• Work to be completed: Which lines in the listing below contain the string "filter"? Copy each of those lines in full, and treat uppercase and lowercase as different.
begin Data supplied
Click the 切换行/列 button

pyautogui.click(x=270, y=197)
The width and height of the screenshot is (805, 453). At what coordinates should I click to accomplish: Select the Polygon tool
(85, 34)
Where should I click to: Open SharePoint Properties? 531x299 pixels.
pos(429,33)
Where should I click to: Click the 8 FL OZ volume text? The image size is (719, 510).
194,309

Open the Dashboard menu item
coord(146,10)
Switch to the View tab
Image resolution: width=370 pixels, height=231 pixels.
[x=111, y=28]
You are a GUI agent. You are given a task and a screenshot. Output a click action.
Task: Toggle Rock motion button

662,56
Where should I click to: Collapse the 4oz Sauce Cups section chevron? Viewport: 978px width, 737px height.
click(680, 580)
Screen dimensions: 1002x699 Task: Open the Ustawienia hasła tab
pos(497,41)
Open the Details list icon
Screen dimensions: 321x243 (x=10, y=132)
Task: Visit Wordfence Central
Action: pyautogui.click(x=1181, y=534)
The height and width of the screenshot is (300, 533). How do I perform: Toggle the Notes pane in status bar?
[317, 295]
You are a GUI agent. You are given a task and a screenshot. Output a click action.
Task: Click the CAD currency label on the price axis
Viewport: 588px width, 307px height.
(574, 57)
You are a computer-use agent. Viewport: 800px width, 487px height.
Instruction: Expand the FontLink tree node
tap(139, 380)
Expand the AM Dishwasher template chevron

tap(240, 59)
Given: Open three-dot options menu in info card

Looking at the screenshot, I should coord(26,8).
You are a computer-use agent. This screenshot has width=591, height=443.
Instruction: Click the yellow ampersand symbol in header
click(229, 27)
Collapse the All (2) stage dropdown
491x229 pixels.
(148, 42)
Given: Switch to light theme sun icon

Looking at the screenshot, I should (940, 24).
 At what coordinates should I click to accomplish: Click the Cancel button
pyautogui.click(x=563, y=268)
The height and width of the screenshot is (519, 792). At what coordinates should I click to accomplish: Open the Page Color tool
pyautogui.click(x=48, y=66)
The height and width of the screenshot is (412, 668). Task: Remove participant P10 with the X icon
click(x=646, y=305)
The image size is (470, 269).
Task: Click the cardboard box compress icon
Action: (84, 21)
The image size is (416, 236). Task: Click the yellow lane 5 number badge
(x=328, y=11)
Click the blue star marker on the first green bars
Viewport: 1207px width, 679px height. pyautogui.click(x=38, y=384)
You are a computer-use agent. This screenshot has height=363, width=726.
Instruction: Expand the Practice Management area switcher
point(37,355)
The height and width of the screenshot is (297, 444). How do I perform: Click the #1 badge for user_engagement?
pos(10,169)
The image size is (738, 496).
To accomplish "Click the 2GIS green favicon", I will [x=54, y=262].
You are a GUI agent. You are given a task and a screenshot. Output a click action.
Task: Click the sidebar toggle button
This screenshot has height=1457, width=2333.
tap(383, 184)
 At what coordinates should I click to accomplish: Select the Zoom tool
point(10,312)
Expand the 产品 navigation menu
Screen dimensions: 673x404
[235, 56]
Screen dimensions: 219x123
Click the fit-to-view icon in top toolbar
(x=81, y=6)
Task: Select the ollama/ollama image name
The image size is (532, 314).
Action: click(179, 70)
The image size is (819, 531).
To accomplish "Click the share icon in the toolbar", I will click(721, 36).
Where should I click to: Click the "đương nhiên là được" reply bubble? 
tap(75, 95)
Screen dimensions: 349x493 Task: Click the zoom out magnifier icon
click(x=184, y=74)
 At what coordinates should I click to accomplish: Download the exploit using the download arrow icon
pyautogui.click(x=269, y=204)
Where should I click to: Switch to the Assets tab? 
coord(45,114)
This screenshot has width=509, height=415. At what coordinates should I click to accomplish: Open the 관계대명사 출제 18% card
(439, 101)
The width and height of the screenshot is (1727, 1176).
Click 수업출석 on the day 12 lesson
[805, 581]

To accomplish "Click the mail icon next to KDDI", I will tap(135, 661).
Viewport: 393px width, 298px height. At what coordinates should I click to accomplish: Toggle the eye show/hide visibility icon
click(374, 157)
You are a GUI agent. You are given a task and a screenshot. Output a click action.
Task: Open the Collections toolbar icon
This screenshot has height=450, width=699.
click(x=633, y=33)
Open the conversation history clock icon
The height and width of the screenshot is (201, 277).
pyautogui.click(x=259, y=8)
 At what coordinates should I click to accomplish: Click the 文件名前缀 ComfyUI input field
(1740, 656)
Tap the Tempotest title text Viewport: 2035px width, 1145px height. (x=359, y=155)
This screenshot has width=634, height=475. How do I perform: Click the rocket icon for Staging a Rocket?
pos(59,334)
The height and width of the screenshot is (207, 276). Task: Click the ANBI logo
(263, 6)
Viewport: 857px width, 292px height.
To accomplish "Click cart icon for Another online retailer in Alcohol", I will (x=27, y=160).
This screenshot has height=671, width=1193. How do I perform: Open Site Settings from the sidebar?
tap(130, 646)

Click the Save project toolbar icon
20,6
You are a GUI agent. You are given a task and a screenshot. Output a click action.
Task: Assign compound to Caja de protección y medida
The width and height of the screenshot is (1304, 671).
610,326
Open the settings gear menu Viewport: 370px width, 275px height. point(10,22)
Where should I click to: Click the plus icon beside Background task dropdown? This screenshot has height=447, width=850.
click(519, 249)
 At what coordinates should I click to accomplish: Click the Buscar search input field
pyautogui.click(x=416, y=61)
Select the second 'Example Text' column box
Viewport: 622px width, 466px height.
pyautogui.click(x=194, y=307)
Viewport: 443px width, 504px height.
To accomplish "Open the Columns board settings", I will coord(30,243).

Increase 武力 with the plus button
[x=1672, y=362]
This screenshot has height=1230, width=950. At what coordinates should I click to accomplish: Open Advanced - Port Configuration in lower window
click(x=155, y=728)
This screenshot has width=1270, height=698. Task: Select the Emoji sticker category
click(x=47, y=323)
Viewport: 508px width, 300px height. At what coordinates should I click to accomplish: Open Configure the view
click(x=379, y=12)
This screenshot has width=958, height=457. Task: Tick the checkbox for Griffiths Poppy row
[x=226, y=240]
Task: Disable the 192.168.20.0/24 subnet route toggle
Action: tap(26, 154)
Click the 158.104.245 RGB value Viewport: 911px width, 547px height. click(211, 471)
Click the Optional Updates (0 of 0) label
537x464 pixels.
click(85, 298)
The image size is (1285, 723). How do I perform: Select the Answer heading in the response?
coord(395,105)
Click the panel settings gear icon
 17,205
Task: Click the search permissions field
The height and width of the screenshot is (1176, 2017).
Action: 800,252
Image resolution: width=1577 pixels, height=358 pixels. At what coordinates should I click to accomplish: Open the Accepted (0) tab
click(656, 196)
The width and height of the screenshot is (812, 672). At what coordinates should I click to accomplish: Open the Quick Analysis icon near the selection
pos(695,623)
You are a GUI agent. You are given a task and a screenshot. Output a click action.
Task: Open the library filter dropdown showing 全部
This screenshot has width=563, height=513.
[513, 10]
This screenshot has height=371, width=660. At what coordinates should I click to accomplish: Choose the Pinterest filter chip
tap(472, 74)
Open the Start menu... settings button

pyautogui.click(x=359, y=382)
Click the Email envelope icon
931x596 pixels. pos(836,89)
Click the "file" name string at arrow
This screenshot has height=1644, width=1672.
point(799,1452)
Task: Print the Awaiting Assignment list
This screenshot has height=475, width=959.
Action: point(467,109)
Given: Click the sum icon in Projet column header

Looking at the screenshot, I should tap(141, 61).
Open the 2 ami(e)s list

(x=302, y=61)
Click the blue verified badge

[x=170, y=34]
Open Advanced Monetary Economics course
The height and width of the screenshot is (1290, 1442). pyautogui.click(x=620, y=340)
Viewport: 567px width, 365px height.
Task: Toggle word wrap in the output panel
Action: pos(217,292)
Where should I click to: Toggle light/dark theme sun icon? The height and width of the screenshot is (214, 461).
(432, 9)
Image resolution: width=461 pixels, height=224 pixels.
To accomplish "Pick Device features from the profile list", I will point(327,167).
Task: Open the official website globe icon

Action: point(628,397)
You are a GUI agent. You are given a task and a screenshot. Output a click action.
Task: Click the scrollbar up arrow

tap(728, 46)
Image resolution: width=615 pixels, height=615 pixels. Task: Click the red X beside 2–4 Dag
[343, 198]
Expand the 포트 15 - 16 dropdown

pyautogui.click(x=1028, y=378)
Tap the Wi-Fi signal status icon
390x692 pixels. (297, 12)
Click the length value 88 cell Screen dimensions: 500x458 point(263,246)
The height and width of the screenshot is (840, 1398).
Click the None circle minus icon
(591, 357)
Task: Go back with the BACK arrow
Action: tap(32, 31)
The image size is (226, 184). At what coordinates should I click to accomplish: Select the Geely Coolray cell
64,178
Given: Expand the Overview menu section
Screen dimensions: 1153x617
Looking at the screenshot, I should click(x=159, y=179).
end Data supplied
• Answer to this task:
Task: Open the library filter dropdown showing 全部
This screenshot has height=371, width=660. At what coordinates should I click to accomplish: Choose the Pinterest filter chip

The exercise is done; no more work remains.